High level observations on the pathway to RLN in the UK:

  1. RLN has the potential to offer significant benefit - promoting safety, competition and innovation whilst removing disintermediation risk from Central Bank Digital Currency (CBDC) programmes and enabling 24/7 transfer of liabilities.
  2. There are multiple ways to achieve this benefit - the upcoming experimentation phase led by UK Finance with cross-industry participants is essential to confirm the architectural design of RLN and validate the use cases.
  3. The regulator has an important role to play - balancing public and private collaboration globally and promoting innovation whilst ensuring ongoing financial market stability is essential for the success of RLN.

What is it seeking to achieve?

Building a new future FMI will help to solve many of the issues facing financial markets today.
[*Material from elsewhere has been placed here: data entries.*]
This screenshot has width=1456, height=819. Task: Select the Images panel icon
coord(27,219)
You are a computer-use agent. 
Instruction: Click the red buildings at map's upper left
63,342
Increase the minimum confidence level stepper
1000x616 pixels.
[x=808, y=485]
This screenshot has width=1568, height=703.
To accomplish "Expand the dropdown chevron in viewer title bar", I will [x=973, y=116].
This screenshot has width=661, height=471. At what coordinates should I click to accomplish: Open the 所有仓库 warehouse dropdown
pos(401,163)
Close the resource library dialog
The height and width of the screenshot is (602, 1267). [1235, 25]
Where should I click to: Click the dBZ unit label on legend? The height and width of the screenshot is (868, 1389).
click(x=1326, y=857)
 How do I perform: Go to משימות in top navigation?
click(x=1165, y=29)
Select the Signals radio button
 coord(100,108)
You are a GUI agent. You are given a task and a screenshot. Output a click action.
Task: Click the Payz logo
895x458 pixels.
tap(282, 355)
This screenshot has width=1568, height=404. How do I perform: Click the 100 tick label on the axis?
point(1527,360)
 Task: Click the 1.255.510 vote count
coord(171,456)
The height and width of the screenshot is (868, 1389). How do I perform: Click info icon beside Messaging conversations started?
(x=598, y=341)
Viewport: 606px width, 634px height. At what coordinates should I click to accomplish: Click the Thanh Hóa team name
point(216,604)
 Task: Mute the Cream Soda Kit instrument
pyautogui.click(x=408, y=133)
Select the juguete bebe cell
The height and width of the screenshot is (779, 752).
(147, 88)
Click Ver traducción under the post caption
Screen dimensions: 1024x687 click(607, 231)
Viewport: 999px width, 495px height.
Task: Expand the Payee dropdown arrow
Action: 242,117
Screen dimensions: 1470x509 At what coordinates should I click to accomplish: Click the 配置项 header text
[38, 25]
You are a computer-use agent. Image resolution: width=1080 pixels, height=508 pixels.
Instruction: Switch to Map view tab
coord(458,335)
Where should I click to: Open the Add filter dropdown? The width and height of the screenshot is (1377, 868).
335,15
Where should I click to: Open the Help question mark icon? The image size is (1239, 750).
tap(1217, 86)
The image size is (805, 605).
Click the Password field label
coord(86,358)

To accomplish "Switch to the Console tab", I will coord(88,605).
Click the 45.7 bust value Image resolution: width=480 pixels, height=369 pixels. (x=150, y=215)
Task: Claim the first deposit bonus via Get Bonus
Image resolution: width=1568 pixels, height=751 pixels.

Graphic showing the benefits that the RLN could drive

 

The RLN concept is being explored globally

  • RLN has multiple benefits. The proposed infrastructure may solve issues currently facing Financial Markets such as delayed settlement times, challenges with cross border payments and settlement flows.
  • Crucially, it looks to do so in a way that protects the current financial ecosystem of public/private enterprise and sovereign monies.
  • Several initiatives including the RLN, SNB/SIX collaboration, the Brazilian central bank and BIS have put forward proposals of future FMIs that leverage the potential of new technologies. RLN is an FMI proposal that is regulated, token-based, multi-asset, programmable, global and based on Distributed Ledger Technology (DLT).

RLN is an FMI proposal that is regulated, token-based, multi-asset, programmable, global and based on DLT

  • The RLN proposes an FMI that achieves the above qualities with partitions for each regulated entity – segregated areas enabling both public and private permission levels to approve payments prior to processing. The objective is to maintain the financial ecosystem, promoting competition and safety.
  • Several architectures have been proposed during the UK Discovery Phase that align to this concept. Scalability has also been tested with a SETL architecture, involving a single ledger where payments are proposed and a network layer routes those payments to all relevant partitions, each of which approves before processing.
  • These architectural proposals need to be refined and their feasibility assessed in the journey to any future FMI.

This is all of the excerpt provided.